On Saturday, Henry Kissinger celebrates his 100th birthday. To mark the occasion, the National Security Archive, a non-governmental body in the United States, has published a selection of declassified documents that reveal the “darker side” of a figure who was the U.S.’s powerful national security advisor and secretary of state, serving from 1969 to 1977 in the Republican administrations of Presidents Richard Nixon and Gerald Ford. One of the issues on which the archive places particular emphasis is Kissinger’s role in bringing down the socialist Chilean government of Salvador Allende, and in supporting the military dictatorship led by Augusto Pinochet, who ruled the South American country from 1973 to 1990. Transcripts reveal that, in a private meeting in Santiago in June 1976, Kissinger – whose advisors had recommended he press the dictator on his human-rights violations – backed the Chilean: “We want to help, not undermine you.”
“We are sympathetic with what you are trying to do here,” Kissinger tells Pinochet. “You did a great service to the West in overthrowing Allende.” He adds: “My evaluation is that you are a victim of all left-wing groups around the world, and that your greatest sin was that you overthrew a government which was going communist.” The meeting in Santiago coincided with the general assembly of the Organization of American States (OAS), which was being held in the Chilean capital. Kissinger tells Pinochet he has delayed a speech that he was due to give, in order to warn him that in his address he will refer, briefly, to a report by the OAS’ human-rights commission on the situation in Chile. Kissinger explains that he must do so to avoid the U.S. Congress, where there are “problems” over the issue of human rights, approving sanctions against Chile. “I wanted you to understand my position,” Kissinger says. “We want to deal in moral persuasion, not by legal sanctions.”

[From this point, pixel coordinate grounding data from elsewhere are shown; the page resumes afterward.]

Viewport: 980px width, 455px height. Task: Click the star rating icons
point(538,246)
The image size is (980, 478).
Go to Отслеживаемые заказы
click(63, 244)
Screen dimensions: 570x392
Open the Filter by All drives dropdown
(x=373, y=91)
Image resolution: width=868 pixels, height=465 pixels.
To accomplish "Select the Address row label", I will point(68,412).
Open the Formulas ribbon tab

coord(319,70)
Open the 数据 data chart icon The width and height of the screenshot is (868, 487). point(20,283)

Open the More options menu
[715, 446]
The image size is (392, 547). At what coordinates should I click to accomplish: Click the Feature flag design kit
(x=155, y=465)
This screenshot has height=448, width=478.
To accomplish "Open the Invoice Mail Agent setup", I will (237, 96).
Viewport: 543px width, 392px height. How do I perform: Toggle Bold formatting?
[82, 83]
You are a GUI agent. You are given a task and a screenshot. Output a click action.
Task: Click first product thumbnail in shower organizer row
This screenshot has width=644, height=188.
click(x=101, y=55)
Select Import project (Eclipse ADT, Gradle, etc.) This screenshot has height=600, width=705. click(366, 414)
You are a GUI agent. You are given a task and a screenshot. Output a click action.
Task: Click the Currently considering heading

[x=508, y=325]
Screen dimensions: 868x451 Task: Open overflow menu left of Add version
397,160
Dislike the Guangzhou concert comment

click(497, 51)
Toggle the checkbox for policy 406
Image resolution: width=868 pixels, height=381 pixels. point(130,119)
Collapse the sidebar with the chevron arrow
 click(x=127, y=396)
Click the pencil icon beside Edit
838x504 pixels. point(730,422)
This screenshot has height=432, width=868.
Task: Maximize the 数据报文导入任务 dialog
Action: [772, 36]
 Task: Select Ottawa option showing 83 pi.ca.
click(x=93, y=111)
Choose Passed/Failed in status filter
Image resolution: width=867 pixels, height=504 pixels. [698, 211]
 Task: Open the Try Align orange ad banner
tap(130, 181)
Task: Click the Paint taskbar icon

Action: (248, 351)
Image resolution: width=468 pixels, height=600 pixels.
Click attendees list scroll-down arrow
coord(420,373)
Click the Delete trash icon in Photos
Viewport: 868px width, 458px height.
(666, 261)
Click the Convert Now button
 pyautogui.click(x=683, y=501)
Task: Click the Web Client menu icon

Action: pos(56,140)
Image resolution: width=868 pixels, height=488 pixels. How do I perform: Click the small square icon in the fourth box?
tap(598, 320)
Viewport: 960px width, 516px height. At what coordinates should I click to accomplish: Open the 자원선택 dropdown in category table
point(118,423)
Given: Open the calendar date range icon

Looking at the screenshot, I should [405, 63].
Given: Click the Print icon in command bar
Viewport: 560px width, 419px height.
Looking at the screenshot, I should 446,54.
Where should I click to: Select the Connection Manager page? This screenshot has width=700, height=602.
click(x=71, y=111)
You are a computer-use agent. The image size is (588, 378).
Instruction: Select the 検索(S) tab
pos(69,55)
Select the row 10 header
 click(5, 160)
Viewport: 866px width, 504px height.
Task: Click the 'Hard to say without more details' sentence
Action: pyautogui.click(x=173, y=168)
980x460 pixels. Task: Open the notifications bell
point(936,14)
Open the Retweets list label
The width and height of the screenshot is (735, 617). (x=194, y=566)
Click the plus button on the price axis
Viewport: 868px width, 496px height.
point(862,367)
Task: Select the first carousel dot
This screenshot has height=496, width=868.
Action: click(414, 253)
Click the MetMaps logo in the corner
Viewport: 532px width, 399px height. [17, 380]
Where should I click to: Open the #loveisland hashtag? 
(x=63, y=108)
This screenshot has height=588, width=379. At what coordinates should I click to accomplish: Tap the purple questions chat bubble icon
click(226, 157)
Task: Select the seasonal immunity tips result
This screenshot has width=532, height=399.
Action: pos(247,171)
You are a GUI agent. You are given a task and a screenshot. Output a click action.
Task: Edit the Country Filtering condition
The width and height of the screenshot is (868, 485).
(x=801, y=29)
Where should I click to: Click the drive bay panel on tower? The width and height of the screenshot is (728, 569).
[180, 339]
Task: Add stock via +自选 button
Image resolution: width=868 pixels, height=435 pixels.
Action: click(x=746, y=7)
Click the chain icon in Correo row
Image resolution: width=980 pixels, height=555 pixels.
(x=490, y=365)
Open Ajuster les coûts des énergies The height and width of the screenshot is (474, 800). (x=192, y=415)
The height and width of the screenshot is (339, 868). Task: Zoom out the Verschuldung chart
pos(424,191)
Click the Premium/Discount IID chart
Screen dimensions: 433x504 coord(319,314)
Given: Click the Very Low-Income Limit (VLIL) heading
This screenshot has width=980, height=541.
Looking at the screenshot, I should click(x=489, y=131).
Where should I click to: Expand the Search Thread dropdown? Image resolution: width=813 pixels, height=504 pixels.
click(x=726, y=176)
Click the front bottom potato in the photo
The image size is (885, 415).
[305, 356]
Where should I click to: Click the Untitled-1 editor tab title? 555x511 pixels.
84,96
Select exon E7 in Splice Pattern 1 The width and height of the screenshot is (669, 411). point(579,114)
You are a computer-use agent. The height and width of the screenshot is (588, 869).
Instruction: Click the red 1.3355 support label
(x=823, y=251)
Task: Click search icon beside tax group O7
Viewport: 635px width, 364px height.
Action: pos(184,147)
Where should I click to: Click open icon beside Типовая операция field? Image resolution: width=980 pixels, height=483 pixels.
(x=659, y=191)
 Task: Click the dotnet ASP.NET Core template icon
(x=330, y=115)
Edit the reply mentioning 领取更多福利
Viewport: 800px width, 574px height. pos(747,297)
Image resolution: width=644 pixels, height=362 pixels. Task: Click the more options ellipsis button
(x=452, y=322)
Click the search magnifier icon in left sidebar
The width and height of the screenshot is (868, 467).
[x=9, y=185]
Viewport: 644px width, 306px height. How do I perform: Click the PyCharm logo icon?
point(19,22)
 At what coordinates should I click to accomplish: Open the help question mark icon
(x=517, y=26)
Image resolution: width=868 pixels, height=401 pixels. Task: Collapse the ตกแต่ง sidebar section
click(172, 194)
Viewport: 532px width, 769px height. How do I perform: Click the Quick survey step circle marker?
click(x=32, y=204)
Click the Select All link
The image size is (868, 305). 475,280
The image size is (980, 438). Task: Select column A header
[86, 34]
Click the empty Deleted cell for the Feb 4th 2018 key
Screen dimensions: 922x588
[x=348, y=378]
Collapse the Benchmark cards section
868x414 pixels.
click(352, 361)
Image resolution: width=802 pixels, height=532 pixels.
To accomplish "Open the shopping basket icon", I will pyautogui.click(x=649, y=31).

During the pair’s conversation, Kissinger urges Pinochet to announce the measures he is taking on human rights, telling him it “would really help.” Pinochet’s first response is that Chile is “returning to institutionalization step by step.” The dictator continues: “But we are constantly being attacked by the [Chilean] Christian Democratics [sic]. They have a strong voice in Washington. Not the people in the Pentagon, but they do get through to Congress. [The diplomat Juan] Gabriel Váldez has access. Also [Allende’s former foreign minister Orlando] Letelier.” Letelier was assassinated by a car bomb in Washington in September that year. U.S. authorities took years to acknowledge that Pinochet had ordered the killing – the first ever terrorist act sponsored by a foreign government in the American capital.
In his meeting with Pinochet, Kissinger tells the dictator that the human-rights announcements he could “use” politically are “constitutional guarantees,” “the precise numbers of prisoners” and the “right to habeas corpus” (the right to be brought before a judge immediately). Kissinger advises Pinochet to announce human-rights progress in packages to ensure they have a better “psychological impact.” To assuage the dictator’s unease about the Christian Democrats, the secretary of state says “we are not using them,” adding that he hasn’t seen one in Washington since 1969. “I want to see our relations and friendship improve,” Kissinger says. “I encouraged the OAS to have its general assembly here. I knew it could add prestige to Chile. I came for that reason.”
In a telephone conversation with EL PAÍS, Peter Kornbluh, a senior analyst at the National Security Archive, describes Chile as “Kissinger’s Achilles heel.” “Everyone is talking about Kissinger’s legacy ahead of his 100th birthday,” says Kornbluh, who has analyzed the documents declassified by the U.S. in 1998, after Pinochet’s arrest in London. “The transcripts of these recordings are his legacy, true evidence of the dark side of his impact on the world. These documents remind us of that. It’s as if we had a fly on the wall listening to what was being talked about.”
At the end of June, Kornbluh is set to release a new book on Pinochet in which he scrutinizes Kissinger’s role in the Chilean dictatorship and, he promises, offers up “numerous revelations.” The former secretary of state’s reputation “is stained in blood from Chile to Cambodia,” Kornbluh says.
The National Security Archive has more than 30,000 pages of transcripts from phone conversations involving Kissinger, many of which he secretly recorded. According to the body, the declassified files leave no doubt as to his role as “the chief architect of U.S. efforts to destabilize” Allende’s government. In the weeks before Allende’s inauguration as Chilean president in November 1970, CIA files reveal that Kissinger supervised covert operations to support a military coup, leading directly to the assassination of General René Schneider, the chief of the Chilean armed forces. One declassified document reveals that on 15 September 1970, Kissinger held a While House meeting on Chile with President Nixon and the director of the CIA, Richard Helms. Helms’ notes from the discussion recall Nixon’s orders to “make the [Chilean] economy scream” and avoid Allende taking office.
Three days after the socialist became president, Kissinger authorized clandestine intervention to “intensify Allende’s problems,” transcripts from a U.S. National Security Council meeting show: “At a minimum he may fail or be forced to limit his aims, and at a maximum [the intervention] might create conditions in which collapse or overthrow might be feasible.”